Awakening to Complexity: A Truly Liberal Education

3 August 2015

This article was first published in the School Newsletter on 3 August 2015

Probably the most frustrating part of being a Principal is that it pulls you away from the cheerful, prosaic, rollicking ordinariness of school life. There are plenty of moments of celebration shared with groups and crowds; and plenty of moments of emotional intensity shared with girls and families in intimate circumstances. It is a great privilege to share these. But there is far less ordinary relationship: the shared silliness, the scoldings, the simple quotidian rhythms which make teaching such a rewarding profession.

For this reason, I have had particular pleasure reverting to classroom teacher over the last few weeks. I have had a fabulous class of Year 7s who progressed from rigid wariness in the first lesson (the curse of being Principal!) to cheerful and often noisy unselfconsciousness two weeks later. A key challenge is to wean girls away from their tendencies to perfectionism, and to overcome the aversion to risk which undermines all learning. This is particularly damaging in Maths, because there are right-or-wrong answers which scare off the anxious, and because expanding mathematical knowledge – even more than most disciplines – relies on a rock-solid understanding of what came before. One shaky concept can consume all higher learning, like some sort of intellectual black hole.

So encouraging the girls to overcome both their fear of imperfection and their fear of exposure in front of the Principal was a challenge. Fortunately I was building on the confidence which their usual teacher had established over the past two terms, and the discussion quickly developed in profound and thought-provoking ways. One line of questioning started with the probability of dice, wound its way through the design of games which are fair or unfair to the players, explored Australia’s status as the world’s biggest gambling losers  and touched on the constitutional structures behind this (ie state governments’ dependence on alcohol, tobacco and gambling revenues since they relinquished their power to levy income tax).

This may sound rather high-brow, but rest assured that the girls quickly brought the issue of problem gambling back down to earth, with eagerly offered stories of the 12-year-old’s version of problem gambling, ie the tantalising Claw Crane machines in shopping centres which hold out the false promise of a plush toy which can never, in fact, be secured by The Claw Descending From Above. We all agreed that we had been fooled into wasting good money on this – all except one girl who proudly boasted of an improbable run of success and the resulting stash of stuffed animals, thus bringing the edifice of probability theory crashing down on Thursday afternoon.

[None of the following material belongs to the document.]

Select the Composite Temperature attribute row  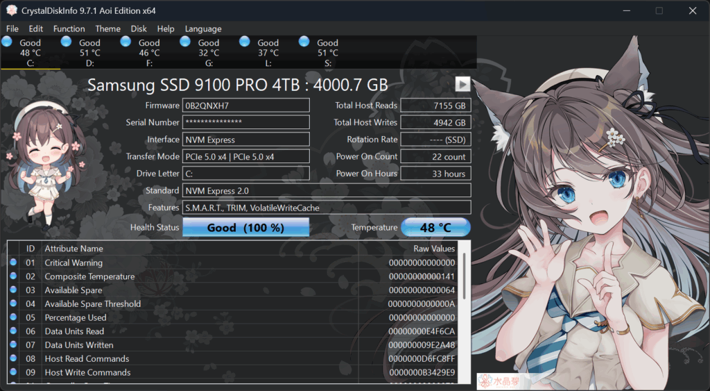236,276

One often reads in educational literature of the importance of making students’ learning ‘relevant’. Conversations like this one with Year 7 are exciting: their eyes open; you can almost hear the sound of their young minds expanding; the world in all its complexities is coming into focus for them. When the connection with the world is genuine, and it arises naturally out of shared exploration, it is priceless. Generally, however, I am sceptical of the push to ‘make learning relevant’.

Quite apart from the fact that we can never predict what knowledge will eventually become useful, the idea that all learning should be relevant ignores the fact that human beings find enormous pleasure in things entirely disconnected from the real world. Many people do mathematics for pleasure, but it is always of the most abstract kind (Sudoku, Bridge, puzzles); not many people choose to calculate the horizontal displacement of a projectile over their Sunday morning coffee, despite its undoubted utility. Secondly, the search for ‘relevance’ too often results in highly contrived, time-consuming activities which don’t fool kids for a second (and don’t engage them for half of that). Thirdly, the insistence on ‘relevance’ seems to assume that learning is not intrinsically rewarding. This flies in the face of my experience both as a student and teacher.

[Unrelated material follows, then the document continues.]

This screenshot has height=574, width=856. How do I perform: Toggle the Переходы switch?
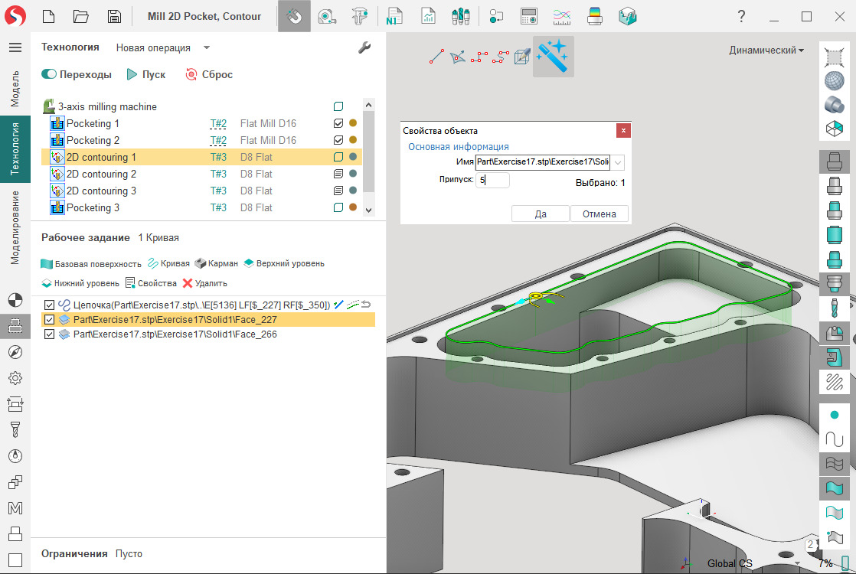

There are, of course, great rewards in using knowledge to build something or solve a particular problem: one of the most wondrous and stimulating things about mathematics is that the same set of equations or techniques can be applied to explain both DNA and earthquakes; or planetary motion and road engineering. But throughout human history, we have delighted in learning for its own sake, we have appreciated beauty for its own sake, and we have sought understanding for its own sake. In other words, the great aim of a liberal education is to stimulate ‘a lifelong awakening to the complexity of the world’.  So: relevance by all means – but not as the objective.